Saturday, July 28, 2012

Peer specialists needed to help caregivers of the mentally ill

I refer to the report, “Living with my daughter’s meltdowns” (The New Paper, July 22).

It is a stark reality that caregivers face a great deal of stress in taking care of their loved ones suffering from mental illness.

I relate very well to Madam Cheng’s emotional pain in trying to manage her 30-year-old daughter’s bipolar condition because I myself have witnessed how mental illness can destroy lives – especially when there is no support whatsoever.

If caregivers in this group do not get the vital support that is urgently needed, more and more caregivers will also fall into depression and find life meaningless.

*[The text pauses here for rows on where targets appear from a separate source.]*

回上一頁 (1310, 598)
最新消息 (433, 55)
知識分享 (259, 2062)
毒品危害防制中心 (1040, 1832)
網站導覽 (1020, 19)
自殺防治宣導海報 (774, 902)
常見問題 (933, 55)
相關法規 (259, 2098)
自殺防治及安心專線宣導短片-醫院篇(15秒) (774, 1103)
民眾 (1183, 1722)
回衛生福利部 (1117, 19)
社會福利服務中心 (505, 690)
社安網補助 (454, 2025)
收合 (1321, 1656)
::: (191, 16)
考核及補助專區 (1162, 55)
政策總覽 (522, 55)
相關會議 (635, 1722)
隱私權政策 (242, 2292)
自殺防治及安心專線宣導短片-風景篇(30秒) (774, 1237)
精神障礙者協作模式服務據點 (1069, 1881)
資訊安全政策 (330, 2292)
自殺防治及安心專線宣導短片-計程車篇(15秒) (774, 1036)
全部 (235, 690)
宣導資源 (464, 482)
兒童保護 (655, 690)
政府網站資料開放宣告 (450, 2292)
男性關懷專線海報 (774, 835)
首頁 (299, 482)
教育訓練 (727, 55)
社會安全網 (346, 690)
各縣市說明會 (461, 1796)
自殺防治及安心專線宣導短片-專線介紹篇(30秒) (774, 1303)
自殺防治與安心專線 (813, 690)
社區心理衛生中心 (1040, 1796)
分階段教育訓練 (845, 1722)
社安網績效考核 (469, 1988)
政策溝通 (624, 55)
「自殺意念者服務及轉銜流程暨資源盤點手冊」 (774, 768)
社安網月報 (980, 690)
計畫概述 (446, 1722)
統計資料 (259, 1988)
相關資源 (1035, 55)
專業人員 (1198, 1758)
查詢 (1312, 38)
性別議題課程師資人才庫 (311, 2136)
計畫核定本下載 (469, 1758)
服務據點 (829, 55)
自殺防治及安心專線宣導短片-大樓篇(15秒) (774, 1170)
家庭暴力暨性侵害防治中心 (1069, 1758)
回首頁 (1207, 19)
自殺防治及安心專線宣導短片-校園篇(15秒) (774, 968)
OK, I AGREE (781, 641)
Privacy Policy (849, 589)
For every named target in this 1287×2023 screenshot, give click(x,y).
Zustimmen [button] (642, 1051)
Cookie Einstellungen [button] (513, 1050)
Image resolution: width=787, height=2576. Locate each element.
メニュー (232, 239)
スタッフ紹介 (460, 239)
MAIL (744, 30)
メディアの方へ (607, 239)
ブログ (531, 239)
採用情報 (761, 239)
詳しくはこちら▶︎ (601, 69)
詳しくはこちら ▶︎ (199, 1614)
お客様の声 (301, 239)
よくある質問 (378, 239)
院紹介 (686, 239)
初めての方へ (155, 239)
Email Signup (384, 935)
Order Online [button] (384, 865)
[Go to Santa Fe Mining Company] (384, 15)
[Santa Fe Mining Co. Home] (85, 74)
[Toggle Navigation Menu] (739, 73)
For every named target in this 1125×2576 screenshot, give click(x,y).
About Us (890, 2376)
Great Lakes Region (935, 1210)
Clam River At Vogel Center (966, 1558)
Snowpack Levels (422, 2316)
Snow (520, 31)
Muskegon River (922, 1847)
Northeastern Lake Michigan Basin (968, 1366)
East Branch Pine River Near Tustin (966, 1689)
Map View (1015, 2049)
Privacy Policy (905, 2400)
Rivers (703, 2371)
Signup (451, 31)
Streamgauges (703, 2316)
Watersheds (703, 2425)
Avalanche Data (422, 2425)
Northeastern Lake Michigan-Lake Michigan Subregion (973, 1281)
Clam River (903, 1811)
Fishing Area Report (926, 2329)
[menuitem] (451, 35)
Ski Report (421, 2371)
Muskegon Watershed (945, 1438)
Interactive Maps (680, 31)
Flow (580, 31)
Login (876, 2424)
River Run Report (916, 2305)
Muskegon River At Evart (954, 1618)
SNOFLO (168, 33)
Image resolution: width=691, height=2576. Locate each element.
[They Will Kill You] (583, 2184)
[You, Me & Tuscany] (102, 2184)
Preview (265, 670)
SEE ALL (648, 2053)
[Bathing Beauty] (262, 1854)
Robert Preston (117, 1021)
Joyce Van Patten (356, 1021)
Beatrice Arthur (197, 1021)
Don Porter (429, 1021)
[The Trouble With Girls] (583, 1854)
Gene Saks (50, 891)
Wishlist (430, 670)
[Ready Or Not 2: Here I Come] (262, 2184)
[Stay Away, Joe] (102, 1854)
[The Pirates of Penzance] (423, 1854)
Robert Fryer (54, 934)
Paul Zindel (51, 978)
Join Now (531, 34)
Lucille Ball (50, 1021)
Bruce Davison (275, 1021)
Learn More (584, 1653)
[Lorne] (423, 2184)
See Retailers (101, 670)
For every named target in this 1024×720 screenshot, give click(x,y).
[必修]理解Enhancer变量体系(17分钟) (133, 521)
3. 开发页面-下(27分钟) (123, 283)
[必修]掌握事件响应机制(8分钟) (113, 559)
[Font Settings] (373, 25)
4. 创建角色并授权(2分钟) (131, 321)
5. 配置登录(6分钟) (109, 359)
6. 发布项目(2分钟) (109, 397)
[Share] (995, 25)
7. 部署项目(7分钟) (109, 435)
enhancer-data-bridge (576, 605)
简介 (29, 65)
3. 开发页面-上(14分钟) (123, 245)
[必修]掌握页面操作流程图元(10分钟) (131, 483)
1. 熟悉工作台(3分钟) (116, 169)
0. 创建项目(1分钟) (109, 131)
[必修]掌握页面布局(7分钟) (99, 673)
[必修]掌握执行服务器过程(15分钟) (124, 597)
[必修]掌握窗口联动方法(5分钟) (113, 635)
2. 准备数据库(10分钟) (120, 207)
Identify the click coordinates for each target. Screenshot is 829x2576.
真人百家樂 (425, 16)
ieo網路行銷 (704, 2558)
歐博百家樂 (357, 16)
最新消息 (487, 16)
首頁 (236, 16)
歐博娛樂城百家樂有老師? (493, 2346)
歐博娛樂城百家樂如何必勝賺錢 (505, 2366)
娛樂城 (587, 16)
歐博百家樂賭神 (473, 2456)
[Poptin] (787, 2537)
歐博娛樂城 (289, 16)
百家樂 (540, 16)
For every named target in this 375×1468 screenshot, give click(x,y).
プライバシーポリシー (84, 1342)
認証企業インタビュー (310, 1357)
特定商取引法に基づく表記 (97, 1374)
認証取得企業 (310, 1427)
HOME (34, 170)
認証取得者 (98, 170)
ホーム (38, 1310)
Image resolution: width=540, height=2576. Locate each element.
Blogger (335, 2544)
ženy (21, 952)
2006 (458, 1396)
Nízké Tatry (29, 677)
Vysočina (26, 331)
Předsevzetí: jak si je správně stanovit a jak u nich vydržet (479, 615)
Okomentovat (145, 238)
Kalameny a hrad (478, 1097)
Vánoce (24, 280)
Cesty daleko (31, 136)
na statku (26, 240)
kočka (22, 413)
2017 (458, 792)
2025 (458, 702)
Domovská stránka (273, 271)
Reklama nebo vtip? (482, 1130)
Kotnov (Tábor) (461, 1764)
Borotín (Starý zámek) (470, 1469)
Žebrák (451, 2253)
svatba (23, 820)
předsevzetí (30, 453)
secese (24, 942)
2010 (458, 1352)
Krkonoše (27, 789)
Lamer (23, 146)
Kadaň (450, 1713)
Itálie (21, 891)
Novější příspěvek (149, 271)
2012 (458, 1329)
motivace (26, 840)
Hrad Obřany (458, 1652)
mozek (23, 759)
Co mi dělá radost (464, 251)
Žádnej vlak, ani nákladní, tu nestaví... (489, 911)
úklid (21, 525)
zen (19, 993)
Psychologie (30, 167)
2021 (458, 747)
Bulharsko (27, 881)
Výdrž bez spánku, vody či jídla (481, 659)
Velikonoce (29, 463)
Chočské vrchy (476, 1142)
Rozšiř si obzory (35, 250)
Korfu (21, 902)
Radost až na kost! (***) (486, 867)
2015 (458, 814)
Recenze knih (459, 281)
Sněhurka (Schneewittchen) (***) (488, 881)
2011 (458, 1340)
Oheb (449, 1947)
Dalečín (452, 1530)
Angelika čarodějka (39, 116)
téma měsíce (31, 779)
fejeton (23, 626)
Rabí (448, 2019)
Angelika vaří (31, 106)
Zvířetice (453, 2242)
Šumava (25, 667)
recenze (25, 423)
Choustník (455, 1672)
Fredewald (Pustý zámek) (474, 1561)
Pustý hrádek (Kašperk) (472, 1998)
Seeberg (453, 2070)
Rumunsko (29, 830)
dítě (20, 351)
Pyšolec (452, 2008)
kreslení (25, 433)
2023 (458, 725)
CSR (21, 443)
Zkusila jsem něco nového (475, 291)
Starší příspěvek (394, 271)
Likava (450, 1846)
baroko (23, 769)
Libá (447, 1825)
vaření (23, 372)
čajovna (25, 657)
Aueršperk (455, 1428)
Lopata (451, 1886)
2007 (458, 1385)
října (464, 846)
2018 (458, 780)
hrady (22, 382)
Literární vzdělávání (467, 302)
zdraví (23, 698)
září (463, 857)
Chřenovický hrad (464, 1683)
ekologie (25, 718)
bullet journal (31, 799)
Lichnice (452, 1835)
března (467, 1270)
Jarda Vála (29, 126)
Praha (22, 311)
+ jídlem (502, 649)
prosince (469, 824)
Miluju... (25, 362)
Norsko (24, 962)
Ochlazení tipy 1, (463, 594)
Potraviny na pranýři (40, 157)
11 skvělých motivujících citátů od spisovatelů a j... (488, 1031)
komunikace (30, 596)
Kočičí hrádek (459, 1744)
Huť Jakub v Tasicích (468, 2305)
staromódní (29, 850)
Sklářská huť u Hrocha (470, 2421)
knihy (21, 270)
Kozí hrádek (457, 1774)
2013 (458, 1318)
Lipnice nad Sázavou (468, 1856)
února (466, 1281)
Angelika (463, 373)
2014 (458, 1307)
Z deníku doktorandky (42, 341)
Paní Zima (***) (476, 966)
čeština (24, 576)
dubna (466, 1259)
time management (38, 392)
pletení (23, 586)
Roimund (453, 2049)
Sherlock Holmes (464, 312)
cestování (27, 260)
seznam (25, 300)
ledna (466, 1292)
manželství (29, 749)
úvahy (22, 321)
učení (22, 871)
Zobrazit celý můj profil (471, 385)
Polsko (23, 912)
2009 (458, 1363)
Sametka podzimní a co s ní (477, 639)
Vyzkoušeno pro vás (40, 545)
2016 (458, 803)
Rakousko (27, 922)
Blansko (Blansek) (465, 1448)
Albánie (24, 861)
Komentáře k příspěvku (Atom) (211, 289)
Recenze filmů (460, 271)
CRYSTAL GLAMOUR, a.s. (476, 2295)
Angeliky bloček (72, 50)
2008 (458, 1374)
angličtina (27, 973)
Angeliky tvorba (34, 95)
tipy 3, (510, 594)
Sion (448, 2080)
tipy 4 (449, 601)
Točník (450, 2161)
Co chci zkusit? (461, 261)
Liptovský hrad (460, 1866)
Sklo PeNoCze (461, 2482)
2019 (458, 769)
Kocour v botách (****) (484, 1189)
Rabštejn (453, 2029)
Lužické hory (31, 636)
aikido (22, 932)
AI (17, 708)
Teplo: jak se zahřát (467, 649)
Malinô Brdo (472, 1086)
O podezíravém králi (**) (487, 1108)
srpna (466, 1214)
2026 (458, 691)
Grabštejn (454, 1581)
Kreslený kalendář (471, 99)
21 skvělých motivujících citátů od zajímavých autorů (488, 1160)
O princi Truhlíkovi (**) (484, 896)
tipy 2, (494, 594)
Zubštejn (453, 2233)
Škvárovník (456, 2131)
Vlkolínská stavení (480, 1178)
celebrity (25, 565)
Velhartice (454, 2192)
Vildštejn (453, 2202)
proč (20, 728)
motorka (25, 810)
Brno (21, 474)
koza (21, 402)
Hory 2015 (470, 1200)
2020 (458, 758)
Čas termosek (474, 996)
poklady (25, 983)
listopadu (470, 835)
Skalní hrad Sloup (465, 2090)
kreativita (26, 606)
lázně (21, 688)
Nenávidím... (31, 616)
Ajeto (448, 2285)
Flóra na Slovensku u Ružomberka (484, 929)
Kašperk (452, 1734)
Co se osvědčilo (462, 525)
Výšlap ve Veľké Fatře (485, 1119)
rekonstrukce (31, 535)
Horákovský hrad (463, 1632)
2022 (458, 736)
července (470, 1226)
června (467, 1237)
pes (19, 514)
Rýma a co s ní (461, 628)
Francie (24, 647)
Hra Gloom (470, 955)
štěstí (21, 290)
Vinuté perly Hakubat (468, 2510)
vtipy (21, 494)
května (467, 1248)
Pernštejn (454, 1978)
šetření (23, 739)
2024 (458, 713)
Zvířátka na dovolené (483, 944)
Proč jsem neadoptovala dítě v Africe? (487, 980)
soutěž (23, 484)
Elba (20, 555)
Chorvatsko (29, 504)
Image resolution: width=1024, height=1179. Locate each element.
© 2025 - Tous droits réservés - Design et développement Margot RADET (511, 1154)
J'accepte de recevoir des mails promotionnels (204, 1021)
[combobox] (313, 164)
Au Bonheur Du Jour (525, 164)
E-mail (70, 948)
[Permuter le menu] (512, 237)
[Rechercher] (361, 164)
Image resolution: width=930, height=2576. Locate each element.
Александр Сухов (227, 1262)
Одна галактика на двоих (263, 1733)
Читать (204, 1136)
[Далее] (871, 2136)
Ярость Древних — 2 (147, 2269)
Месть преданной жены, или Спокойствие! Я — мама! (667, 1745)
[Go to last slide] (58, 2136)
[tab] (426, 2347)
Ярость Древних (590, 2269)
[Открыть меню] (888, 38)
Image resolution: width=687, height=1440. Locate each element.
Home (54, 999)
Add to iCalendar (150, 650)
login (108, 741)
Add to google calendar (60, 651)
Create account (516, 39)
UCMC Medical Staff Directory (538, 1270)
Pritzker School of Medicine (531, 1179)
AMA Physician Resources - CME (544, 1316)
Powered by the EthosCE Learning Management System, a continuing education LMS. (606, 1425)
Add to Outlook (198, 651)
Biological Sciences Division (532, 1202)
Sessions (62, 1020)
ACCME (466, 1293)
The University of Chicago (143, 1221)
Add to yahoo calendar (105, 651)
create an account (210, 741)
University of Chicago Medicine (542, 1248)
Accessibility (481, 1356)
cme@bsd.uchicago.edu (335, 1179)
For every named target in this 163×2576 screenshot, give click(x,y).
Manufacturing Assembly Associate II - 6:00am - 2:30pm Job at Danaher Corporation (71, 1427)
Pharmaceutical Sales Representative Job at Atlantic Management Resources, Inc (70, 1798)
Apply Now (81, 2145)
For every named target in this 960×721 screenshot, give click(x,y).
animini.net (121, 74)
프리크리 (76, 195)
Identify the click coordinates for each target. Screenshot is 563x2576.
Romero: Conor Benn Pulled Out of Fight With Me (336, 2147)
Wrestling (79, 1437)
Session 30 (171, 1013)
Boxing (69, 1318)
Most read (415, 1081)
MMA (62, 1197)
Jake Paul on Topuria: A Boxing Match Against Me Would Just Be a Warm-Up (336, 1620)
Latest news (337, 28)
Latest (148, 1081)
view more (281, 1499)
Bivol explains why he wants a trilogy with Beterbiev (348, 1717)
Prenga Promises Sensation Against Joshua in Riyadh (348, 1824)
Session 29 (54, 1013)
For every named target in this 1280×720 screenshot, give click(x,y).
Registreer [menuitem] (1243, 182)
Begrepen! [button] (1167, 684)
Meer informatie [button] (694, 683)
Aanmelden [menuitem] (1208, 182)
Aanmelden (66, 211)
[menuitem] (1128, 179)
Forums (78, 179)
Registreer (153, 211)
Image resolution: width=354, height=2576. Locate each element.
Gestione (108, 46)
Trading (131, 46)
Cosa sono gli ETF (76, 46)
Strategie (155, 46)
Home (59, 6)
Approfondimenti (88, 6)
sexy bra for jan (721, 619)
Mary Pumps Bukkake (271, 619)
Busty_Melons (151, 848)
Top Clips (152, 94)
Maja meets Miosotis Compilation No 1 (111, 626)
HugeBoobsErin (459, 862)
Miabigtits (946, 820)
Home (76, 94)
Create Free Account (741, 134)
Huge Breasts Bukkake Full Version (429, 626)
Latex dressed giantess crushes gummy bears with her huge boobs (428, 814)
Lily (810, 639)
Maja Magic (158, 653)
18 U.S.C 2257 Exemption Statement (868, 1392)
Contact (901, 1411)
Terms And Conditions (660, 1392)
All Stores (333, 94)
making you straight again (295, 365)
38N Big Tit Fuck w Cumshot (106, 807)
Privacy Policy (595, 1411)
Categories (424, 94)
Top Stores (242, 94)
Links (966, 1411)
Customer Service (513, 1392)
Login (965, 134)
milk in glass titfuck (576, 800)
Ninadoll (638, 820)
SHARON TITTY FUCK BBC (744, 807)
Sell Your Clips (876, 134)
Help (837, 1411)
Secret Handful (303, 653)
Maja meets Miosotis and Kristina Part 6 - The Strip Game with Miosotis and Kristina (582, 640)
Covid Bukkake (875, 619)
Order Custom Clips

As an experienced caregiver, I have been helping patients and family members cope with the mental illness, sometimes in person or through Facebook. After my story was told in MediaCorp’s TV show EVERYDAY HEROES, I received more patients and family members seeking my help on how to manage mental illness. And some of them are suicidal.

While I am willing to help, I have constraints as my privacy is sometimes invaded.

In America, the National Alliance on Mental Illness (NAMI) provides excellent support for both psychiatric patients and their caregivers. NAMI is the nation’s largest non-profit grassroots mental health education, advocacy and support organisation.

NAMI has a Peer Specialist scheme in place in which experience caregivers are paid an allowance to impart their skills and knowledge to caregivers of the mentally ill.

Peer Specialists are mental health consumers who have completed specific training that enables them to enhance a person’s wellness and recovery by providing peer support. Peer Specialists work in a variety of locations, such as peer support centers, crisis stabilization units, respite programs, psychosocial rehabilitation programs, and in psychiatric hospitals. Peer support can be a one-on-one experience or a group of people sharing together.

Singapore should introduce this scheme as part of its mental health service programmes. As mental health providers lack funds, the Ministry of Health (MOH) can providing the funding for the proposed Peer Specialist scheme which currently does not exist.

Most certainly the MOH and its partners needs to play a bigger supporting role in helping to alleviate the emotional, physical and financial pain which caregivers in this group have to endure almost every day in their isolated and lonely lives.